Task

In this project, you’re given a text file with chess tournament results where the information has some structure. Your job is to create an R Markdown file that generates a .CSV file (that could for example be imported into a SQL database) with the following information for all of the players:Player’s Name, Player’s State, Total Number of Points, Player’s Pre-Rating, and Average Pre Chess Rating of OpponentsFor the first player, the information would be:Gary Hua, ON, 6.0, 1794, 16051605 was calculated by using the pre-tournament opponents’ ratings of 1436, 1563, 1600, 1610, 1649, 1663, 1716, and dividing by the total number of games played.
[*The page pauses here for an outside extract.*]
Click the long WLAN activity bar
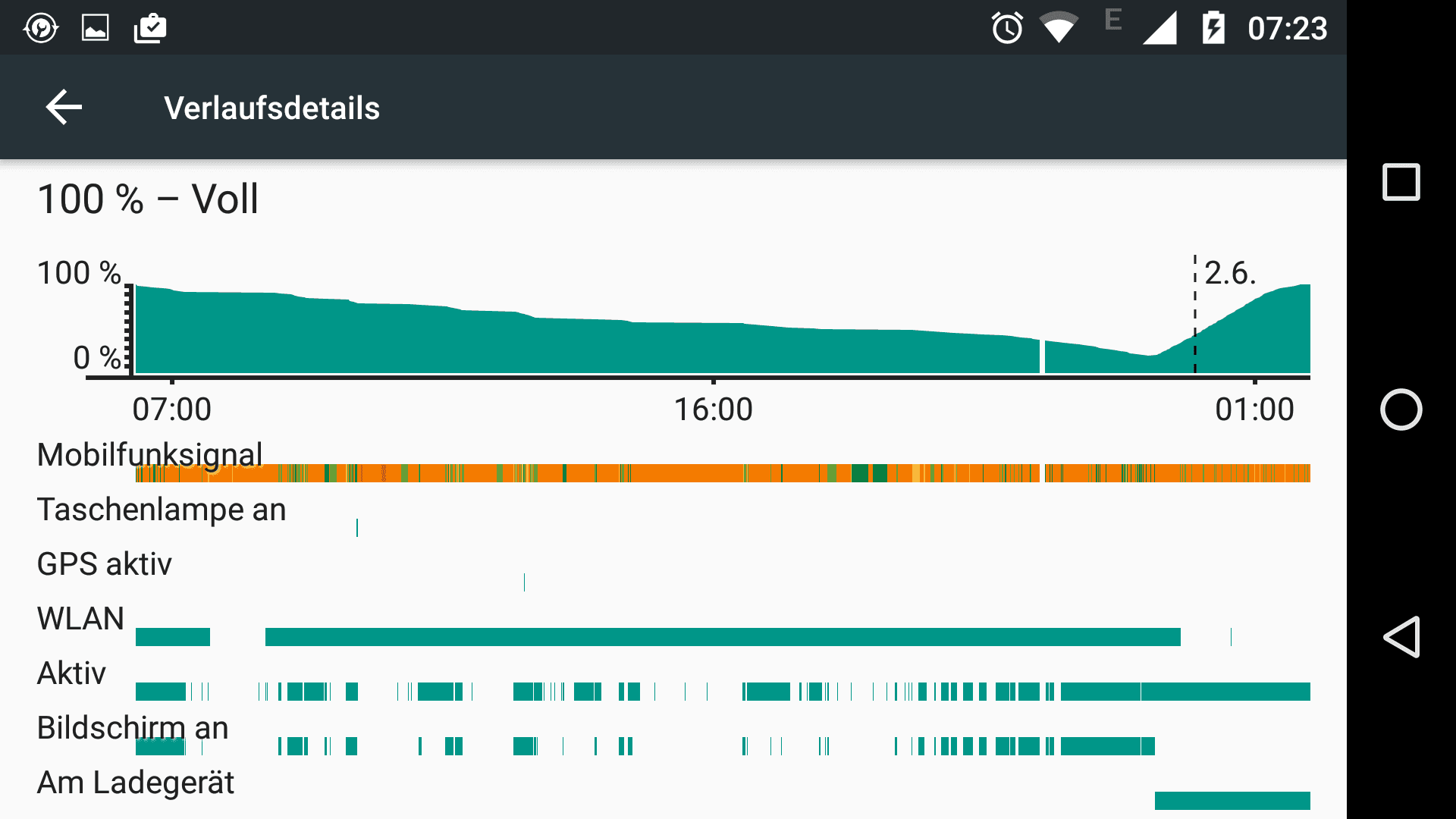 click(x=723, y=637)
If you have questions about the meaning of the data or the results, please post them on the discussion forum. Data science, like chess, is a game of back and forth… The chess rating system (invented by a Minnesota statistician named Arpad Elo) has been used in many other contexts, including assessing relative strength of employment candidates by human resource departments.You may substitute another text file (or set of text files, or data scraped from web pages) of similar or greater complexity, and create your own assignment and solution. You may work in a small team. All of your code should be in an R markdown file (and published to rpubs.com); with your data accessible for the person running the script.

Loading Text File

First we will load the data and also remove the first 4 rows of the dataset since they are not neccessary

chess = read.table(url("https://raw.githubusercontent.com/xvicxpx/Data607/main/Project%201/tournamentinfo.txt"), skip = 4, sep=",")
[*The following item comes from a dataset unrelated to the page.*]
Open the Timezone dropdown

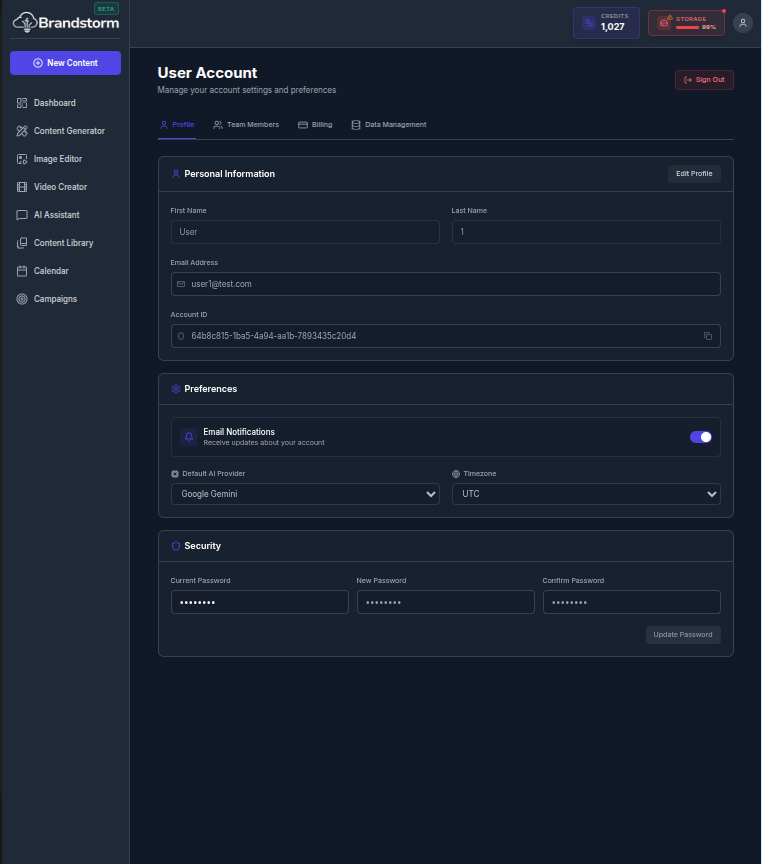coord(586,494)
Extracting first row of data

We know that the players information is stored in every two rows. We will work one row at a time extracting the information first the players name. Extracting the persons name will also allow access to the Total points and who the player was up against

id = c()
name = c()
tot_num_points = c()
r1 = c()
r2 = c()
r3 = c()
r4 = c()
r5 = c()
r6 = c()
r7 = c()

chess_substr = function(str){
  return(strtoi(substr(str, 4, 5)))
}


for(x in seq(from=1, to=nrow(chess), by=3))
{
  row = unlist(strsplit(chess[x,], "|", fix=TRUE))
  id = c(id, trimws(row[1]))
  name = c(name, trimws(row[2]))
  tot_num_points = c(tot_num_points, as.double(trimws(row[3])))
  r1 = c(r1, chess_substr(row[4]))
  r2 = c(r2, chess_substr(row[5]))
  r3 = c(r3, chess_substr(row[6]))
  r4 = c(r4, chess_substr(row[7]))
  r5 = c(r5, chess_substr(row[8]))
  r6 = c(r6, chess_substr(row[9]))
  r7 = c(r7, chess_substr(row[10]))
  
  # print(chess[x,])
}

r1 = as.character(r1)
r2 = as.character(r2)
r3 = as.character(r3)
r4 = as.character(r4)
r5 = as.character(r5)
r6 = as.character(r6)
r7 = as.character(r7)

Extracting second row of data

Now that we extracted the first row of data now we also need to extract the second row of data. The second row of data includes players state and the players pre-rating

library(stringr)

player_state = c()
player_pre_rating = c()

for(x in seq(from=2, to=nrow(chess), by=3))
{
  row = unlist(strsplit(chess[x,], "|", fix=TRUE))
  player_state = c(player_state, trimws(row[1]))
  
  rating = str_extract(str_replace_all(row[2], " ", ""), "R:\\d{3,4}")
  
  player_pre_rating = c(player_pre_rating, as.numeric(substr(rating, 3, nchar(rating))))
  
  # print(chess[x,])
}

Combining the Vectors into a dataframe

Now that we have all the data inside a vector we can join everything into a dataframe and start to do calculations with the dataframe

chess_table = data.frame(id, name, player_state, tot_num_points, player_pre_rating, r1, r2, r3, r4, r5, r6, r7)

Computing Average Pre Chess Rating of Opponent

Now that we have a list of all the players, ranking, and who the players played against now we are able to calculate what is the average pre chess rating of the players Opponent. First will unpivot the table and do a join back on the main table in order to calculate the opponents ranking

library(reshape2)
library(dplyr)
## 
## Attaching package: 'dplyr'
## The following objects are masked from 'package:stats':
## 
##     filter, lag
## The following objects are masked from 'package:base':
## 
##     intersect, setdiff, setequal, union
chess_unpivot = melt(chess_table, id.vars = c('id', 'name', 'player_state', 'tot_num_points', 'player_pre_rating'), variable.name = "round", value.name = "opponent_id")

chess_unpivot = chess_unpivot %>%
  filter(!is.na(opponent_id)) 

player_rating_table = chess_table %>%
  select(opponent_id = id, opponent_rating = player_pre_rating, )
library(dplyr)

hold = left_join(x=chess_unpivot, y=player_rating_table, x.by="opponent_id", y.by="opponent_id")
## Joining, by = "opponent_id"
final = hold %>%
  group_by(id, name, player_state, tot_num_points, player_pre_rating) %>%
  summarise(opponent_avg_pre_rating = mean(opponent_rating))
## `summarise()` has grouped output by 'id', 'name', 'player_state', 'tot_num_points'. You can override using the `.groups` argument.

Analysing the Dataset

library(ggplot2)

ggplot(data=final, aes(x=opponent_avg_pre_rating, y=tot_num_points)) + geom_point() + geom_text(aes(label=name), hjust=0,vjust=2, size=1)

We can see that Gary Hua scored the most points relative to his/her expected results.

Exporting into CSV

With the final result we and the opponent average we can now save the results into a csv

write.table(final, file="Chess Rating.csv", sep=",")